▸ DOCUMENTO:
+++++

Cinema no Brasil: concentração, preconceitos e crise

Conheça as maiores distribuidoras de filmes no Brasil, sua concentração apenas em mercados rentáveis, seus modelos de negócios e seus lucros. Conseqüente bloqueio ao acesso democrático à produção cinematográfica, principalmente à nacional, é o problema

Dada a força da propaganda dos grandes lançamentos e a importância relativa que o setor cinematográfico recebe com leis próprias de incentivo, linhas de fomento e apoio de bancos públicos, seria de se esperar que o Brasil tivesse uma estrutura bem desenvolvida, em quantidade e distribuição, de salas de cinema, responsável por impulsionar toda a cadeia de produção audiovisual nacional. Mas não é bem o que ocorre.


 


No país, eram 2095 salas de cinema até o final de 2006, de acordo com dados da Ancine, para aproximadamente 180 milhões de brasileiros. Começamos a ter idéia do que este número significa quando, a partir da base do IBGE, descobrimos que menos de 10% dos municípios do país têm salas, e que nos Estados Unidos, maior mercado, são algo em torno de 37 mil locais de exibição.

+++++

▸ O QUE FAZER:
[a] Resuma em duas frases o texto sobre o cinema no Brasil.
[b] De acordo com o texto sobre o cinema no Brasil, quantas salas de cinema o país tinha até o final de 2006?

▸ DADOS FORNECIDOS:

+++++

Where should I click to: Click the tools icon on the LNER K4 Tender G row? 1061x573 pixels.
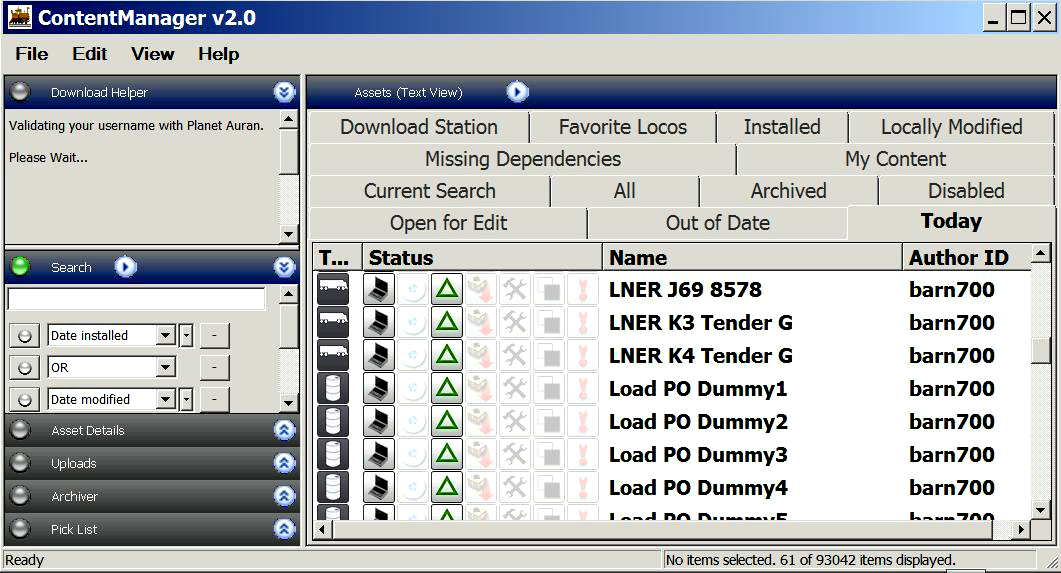(x=515, y=356)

+++++

▸ RESULTADOS POR TAREFA:
[a] Apesar da força da propaganda dos grandes lançamentos e do apoio ao setor por meio de leis de incentivo, linhas de fomento e bancos públicos, o Brasil não tem uma estrutura bem desenvolvida de salas de cinema. Até o final de 2006 havia 2095 salas para cerca de 180 milhões de brasileiros, e menos de 10% dos municípios contavam com alguma, enquanto os Estados Unidos têm algo em torno de 37 mil locais de exibição.

[b] O país tinha 2095 salas de cinema, segundo dados da Ancine.